Once upon a time people with health insurance could enter a doctor’s office and feel assured of obtaining treatment even if they didn’t immediately have enough money to pay their entire deductible for the care they were about to receive.
A friendly office administrator would ask the patients as they left if they would like to pay at that time. And it was perfectly fine for them to decline, leave the office, and save payment for another day. Often, doctors would not even know how much extra the patients owed until after the bill was submitted to the insurance company.
But it is now foreseeable that there will be a time, possibly in the very near future, when that will all sound like a fairy tale. Enabled by more advanced technology and faced with more and more uncollectible debt, some doctors are demanding payment in full for services before they are rendered.
According to the Medical Group Management Association, a doctor’s trade group, uncollectable debt for multispecialty practices rose nearly 15 percent between 2008 and 2014. Several factors have contributed to this increase, including the recent economic downturn.

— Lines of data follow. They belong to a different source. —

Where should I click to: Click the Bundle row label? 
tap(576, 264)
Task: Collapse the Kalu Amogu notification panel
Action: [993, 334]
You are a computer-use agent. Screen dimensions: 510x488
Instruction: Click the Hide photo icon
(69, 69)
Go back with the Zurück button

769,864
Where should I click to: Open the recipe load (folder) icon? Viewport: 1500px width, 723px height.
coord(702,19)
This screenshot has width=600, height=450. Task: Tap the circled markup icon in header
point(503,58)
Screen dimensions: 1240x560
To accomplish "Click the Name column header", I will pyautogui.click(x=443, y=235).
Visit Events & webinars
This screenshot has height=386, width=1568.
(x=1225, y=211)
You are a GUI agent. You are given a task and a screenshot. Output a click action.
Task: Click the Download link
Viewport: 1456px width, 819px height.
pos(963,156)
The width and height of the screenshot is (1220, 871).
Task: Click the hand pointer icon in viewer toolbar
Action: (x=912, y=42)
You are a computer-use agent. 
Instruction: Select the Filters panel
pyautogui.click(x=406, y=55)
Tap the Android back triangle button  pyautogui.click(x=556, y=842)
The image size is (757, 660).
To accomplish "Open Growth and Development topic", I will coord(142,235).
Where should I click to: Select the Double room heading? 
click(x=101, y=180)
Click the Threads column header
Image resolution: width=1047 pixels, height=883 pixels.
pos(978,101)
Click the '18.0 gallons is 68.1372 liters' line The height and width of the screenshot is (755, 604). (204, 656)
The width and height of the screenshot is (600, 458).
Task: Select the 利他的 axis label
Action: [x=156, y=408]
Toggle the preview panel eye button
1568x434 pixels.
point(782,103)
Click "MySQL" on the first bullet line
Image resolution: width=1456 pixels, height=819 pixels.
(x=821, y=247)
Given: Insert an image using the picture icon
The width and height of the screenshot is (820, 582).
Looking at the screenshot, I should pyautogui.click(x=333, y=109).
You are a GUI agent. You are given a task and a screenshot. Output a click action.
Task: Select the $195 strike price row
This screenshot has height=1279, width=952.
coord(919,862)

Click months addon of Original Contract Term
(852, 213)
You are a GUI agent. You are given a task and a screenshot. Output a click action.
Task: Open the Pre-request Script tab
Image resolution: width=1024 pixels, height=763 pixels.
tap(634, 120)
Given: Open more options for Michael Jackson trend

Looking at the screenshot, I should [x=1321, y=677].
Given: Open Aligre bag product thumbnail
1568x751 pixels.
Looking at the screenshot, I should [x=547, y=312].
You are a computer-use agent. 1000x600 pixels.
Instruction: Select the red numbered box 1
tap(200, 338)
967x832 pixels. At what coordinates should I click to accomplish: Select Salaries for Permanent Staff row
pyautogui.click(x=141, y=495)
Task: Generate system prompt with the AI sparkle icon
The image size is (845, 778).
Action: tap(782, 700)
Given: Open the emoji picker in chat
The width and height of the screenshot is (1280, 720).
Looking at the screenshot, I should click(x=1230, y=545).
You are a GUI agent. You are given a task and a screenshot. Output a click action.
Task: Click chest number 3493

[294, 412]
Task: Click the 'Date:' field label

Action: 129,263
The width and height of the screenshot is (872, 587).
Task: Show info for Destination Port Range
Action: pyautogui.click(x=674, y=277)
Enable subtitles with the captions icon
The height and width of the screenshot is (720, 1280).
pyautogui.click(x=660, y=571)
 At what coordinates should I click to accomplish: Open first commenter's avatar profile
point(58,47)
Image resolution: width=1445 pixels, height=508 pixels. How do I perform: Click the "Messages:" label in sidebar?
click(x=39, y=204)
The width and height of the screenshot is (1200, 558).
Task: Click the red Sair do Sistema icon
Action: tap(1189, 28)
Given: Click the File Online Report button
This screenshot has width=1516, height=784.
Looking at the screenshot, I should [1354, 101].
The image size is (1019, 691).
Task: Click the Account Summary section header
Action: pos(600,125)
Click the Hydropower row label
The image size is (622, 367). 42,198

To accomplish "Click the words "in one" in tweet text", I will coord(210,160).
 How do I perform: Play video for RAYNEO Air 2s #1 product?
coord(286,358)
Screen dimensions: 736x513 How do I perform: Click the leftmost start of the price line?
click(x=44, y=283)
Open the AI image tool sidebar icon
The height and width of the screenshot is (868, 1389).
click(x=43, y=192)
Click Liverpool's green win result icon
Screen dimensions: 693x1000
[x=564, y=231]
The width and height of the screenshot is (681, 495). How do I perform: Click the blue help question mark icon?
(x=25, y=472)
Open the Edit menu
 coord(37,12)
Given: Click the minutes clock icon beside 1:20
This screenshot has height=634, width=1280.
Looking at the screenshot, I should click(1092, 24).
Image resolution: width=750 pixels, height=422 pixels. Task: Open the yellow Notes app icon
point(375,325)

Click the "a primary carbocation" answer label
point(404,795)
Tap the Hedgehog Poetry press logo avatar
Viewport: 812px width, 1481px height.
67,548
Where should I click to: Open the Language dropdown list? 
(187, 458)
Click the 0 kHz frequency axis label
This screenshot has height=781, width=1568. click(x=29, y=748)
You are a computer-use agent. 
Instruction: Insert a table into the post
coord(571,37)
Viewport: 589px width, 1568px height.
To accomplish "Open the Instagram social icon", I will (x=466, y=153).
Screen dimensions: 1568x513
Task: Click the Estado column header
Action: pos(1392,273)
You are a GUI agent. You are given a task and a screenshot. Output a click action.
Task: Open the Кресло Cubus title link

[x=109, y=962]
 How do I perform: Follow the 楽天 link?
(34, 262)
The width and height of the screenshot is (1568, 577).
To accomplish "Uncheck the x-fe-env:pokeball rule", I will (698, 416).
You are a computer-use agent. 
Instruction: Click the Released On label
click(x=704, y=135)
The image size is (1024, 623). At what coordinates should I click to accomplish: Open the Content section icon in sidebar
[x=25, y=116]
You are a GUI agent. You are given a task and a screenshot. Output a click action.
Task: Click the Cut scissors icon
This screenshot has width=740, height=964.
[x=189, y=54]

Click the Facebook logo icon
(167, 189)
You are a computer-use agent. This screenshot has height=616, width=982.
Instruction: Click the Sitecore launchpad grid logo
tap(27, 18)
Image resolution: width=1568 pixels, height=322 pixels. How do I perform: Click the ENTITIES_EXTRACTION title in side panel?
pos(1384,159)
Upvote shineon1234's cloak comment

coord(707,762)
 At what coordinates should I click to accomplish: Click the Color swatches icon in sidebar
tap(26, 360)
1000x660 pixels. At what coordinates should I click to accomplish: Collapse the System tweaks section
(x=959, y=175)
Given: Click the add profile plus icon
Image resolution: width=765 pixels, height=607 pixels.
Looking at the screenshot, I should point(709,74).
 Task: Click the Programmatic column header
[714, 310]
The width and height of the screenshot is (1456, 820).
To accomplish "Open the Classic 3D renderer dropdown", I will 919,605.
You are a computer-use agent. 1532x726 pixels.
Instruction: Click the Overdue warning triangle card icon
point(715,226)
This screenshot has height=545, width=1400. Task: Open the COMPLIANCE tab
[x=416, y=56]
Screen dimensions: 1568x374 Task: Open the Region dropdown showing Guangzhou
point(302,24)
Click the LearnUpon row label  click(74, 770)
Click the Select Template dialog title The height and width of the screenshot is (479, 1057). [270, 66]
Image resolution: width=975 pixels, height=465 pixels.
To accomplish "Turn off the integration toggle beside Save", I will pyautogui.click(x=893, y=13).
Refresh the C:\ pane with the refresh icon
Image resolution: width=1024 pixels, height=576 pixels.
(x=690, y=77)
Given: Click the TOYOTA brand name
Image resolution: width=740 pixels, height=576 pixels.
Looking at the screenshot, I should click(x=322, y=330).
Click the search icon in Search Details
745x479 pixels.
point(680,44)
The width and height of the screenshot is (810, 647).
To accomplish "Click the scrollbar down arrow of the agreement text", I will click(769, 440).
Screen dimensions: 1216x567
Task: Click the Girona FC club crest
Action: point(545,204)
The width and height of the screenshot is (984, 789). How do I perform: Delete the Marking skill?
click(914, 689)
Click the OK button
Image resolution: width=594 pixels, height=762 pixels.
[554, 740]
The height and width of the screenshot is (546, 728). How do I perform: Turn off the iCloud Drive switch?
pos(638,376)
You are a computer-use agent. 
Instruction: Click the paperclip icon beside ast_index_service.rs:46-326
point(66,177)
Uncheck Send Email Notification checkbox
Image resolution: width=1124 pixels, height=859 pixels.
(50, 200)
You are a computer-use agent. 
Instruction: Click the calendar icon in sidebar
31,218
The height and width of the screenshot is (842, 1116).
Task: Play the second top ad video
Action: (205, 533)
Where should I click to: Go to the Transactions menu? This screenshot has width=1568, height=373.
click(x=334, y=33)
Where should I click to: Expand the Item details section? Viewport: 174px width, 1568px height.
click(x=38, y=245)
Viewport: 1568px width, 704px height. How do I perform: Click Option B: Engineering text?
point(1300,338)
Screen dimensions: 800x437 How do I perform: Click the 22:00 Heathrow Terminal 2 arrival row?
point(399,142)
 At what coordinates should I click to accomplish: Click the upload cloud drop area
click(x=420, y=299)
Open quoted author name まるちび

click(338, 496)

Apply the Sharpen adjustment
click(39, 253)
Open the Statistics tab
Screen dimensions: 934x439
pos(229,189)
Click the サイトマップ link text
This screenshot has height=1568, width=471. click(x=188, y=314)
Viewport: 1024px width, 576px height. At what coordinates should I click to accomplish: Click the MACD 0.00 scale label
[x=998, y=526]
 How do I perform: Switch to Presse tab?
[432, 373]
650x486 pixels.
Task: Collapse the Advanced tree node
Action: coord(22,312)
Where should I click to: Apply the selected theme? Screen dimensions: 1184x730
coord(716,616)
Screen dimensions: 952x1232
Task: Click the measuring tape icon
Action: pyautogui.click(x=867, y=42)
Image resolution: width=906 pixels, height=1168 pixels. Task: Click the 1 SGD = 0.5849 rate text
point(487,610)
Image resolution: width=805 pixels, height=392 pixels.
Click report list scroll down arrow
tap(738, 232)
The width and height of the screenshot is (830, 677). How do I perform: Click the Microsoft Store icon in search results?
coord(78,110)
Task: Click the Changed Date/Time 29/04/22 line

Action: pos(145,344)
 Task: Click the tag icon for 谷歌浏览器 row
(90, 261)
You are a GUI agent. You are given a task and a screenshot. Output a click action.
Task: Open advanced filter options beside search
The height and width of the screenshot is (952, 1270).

People across the country, including perhaps those in New Hampshire, with less disposable income are trying to save money wherever they can, and patients are turning to high-deductible health insurance as a partial solution. Then, when they run into unexpected medical conditions that require operations, therapy and other significant medical treatment, they are often finding themselves responsible for paying high out-of-pocket payments. This often unmanageable debt sometimes leaves patients with no choices but to settle debts for less than what is owed and/or consult with bankruptcy attorneys about their options.
Doctors are increasingly noticing this trend. Now computer technology allows doctors to connect with the patient’s insurance company electronically to determine in advance how much the deductible will be. They may then require a patient to pay that amount right away. Some say that this trend could have troubling consequences on access to health care.